Still wrapping my head around parallel processing and optimizing some code… from what I understand, it’s generally good practice to avoid conditionals and branching in shaders. No “if” statements and “for” loops whenever possible…
My question is this. Most fragment shader examples do something like

vec4 color = drawA( );
if (color.w > 0. ) color = drawB();

assuming color.w will only be 0 or 1, would it be more efficient to do something like this?

vec4 color = drawA();
color =  color.w * drawB();

the first method seems like it wouldn’t be calling drawB() as much but it uses an if statement. The second one avoids the if statement, but it seems like it would have to compute more pixels and then erases them when multiplying by zero.

this leads to the next question. lets say instead of

drawAll( vec2 uv , int num){
   for(int i = 0; i<3; i++){
      if( i == num) color = drawA(uv);
      if( i == num) color = drawB(uv);
      if( i == num) color = drawC(uv);

what if I just offset the UV by the input num and have it draw out of frame unless the num matches the offset?

vec3 drawB(vec2 uv){
   uv.y -= 1.;  //-offset uv to match num
   return vec3( vec3(0.5) ,1.);
vec3 drawC(vec2 uv){
   uv.y -= 2.;  //-offset uv to match num
   return vec3(1.0);

drawAll( vec2 uv , int num){
   uv.y += num; //offset uv to match draw offset
   vec4 color = drawUVMask();
   color.rgb += drawA(uv) * color.w;  //mult by color.w or use an if statement?
   color.rgb +=  drawB(uv)* color.w;
   color.rgb += drawC(uv)* color.w;

this method would have to mask the draw functions somehow using one of the first two methods mentioned. I used the multiplication example just to show how these questions came about. Am I just worrying about conditionals too much?

hi Malfunkn

Try it!


Your first example should probably be vec4 color = mix( drawA(), drawB(), color.w );.
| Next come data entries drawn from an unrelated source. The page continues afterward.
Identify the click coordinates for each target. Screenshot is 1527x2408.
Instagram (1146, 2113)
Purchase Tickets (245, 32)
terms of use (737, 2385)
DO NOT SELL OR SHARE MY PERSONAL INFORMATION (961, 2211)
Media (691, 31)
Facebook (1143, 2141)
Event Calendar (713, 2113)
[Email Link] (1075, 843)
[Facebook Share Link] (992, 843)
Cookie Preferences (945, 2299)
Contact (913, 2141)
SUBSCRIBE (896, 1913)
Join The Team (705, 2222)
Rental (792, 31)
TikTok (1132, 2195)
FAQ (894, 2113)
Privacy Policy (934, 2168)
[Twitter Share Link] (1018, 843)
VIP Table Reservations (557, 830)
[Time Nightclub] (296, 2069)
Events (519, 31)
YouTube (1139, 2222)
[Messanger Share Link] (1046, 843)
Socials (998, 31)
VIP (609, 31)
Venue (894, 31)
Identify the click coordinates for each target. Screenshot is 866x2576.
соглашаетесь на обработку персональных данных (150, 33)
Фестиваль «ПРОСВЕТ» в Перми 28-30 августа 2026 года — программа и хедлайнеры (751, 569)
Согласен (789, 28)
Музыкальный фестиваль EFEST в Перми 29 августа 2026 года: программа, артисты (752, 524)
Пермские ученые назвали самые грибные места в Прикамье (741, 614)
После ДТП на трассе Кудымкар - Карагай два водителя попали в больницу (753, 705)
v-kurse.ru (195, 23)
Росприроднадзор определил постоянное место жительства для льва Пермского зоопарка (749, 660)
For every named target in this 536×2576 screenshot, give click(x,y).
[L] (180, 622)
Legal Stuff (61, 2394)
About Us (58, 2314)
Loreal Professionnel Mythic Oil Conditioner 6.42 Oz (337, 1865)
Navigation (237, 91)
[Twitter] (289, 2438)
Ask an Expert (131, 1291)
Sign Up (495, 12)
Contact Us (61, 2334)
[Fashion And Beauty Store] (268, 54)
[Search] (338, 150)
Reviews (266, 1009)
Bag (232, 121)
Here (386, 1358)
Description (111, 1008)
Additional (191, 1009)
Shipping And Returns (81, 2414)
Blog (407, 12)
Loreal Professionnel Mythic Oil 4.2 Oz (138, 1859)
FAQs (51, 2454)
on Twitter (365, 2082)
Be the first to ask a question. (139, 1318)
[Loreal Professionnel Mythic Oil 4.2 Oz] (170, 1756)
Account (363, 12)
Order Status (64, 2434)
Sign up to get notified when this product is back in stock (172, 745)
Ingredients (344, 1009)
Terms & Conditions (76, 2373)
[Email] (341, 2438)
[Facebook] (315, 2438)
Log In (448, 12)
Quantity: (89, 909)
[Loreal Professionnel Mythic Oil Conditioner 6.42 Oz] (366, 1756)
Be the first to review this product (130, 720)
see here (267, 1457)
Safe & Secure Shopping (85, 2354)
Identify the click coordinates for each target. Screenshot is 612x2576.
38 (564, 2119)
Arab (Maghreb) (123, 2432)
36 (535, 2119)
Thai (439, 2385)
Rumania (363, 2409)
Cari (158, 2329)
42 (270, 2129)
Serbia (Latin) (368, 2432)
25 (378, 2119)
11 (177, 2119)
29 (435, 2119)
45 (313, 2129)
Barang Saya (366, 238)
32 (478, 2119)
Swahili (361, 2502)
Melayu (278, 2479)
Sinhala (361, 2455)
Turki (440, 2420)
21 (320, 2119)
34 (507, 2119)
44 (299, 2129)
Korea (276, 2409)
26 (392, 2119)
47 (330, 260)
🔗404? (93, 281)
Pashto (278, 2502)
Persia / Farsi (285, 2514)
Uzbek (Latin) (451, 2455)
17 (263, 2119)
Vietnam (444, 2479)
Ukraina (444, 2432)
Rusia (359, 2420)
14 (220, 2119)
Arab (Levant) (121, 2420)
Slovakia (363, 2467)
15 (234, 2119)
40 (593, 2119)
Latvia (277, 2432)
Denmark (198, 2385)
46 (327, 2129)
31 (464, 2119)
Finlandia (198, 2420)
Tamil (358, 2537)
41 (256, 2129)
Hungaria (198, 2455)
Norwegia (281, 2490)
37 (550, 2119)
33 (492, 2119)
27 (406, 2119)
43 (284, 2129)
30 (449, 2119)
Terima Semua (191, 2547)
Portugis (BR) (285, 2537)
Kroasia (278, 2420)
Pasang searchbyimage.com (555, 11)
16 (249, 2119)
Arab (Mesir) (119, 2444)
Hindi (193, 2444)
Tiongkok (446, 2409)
Shaders behave differently compared to programs run on a CPU, which is why sometimes their performance is counter intuitive. Conditionals can really devastate execution speed. The reason for this is that shader programs are run in parallel on several fragments (pixels) at the same time. Not only that, but they also run in lock-step.

When a program is executed, a program counter keeps track of where in the code we are. On a CPU, each thread has its own program counter and so the code can be run independently of other threads. On a GPU, however, groups of fragments (usually 4) share the same program counter. So when the shader code is executed, all the group’s fragments have to execute the same code at the same time. If one fragment wants to execute drawA() and the other fragments drawB(), both are executed in sequence and the undesired result is simply thrown away (very similar to the mix statement in your example). So if each side of the if statement takes the same amount of time, performance will be twice as slow and the if-statement didn’t help at all.

For-loops require a jump-instruction, resetting the program counter. This is potentially an expensive operation (probably due to caching). So compilers usually unroll the loop and simply copy the inner code a few times. In HLSL you can even supply hints for the compiler.

The only way to know if changes to your code will result in better performance is to test it.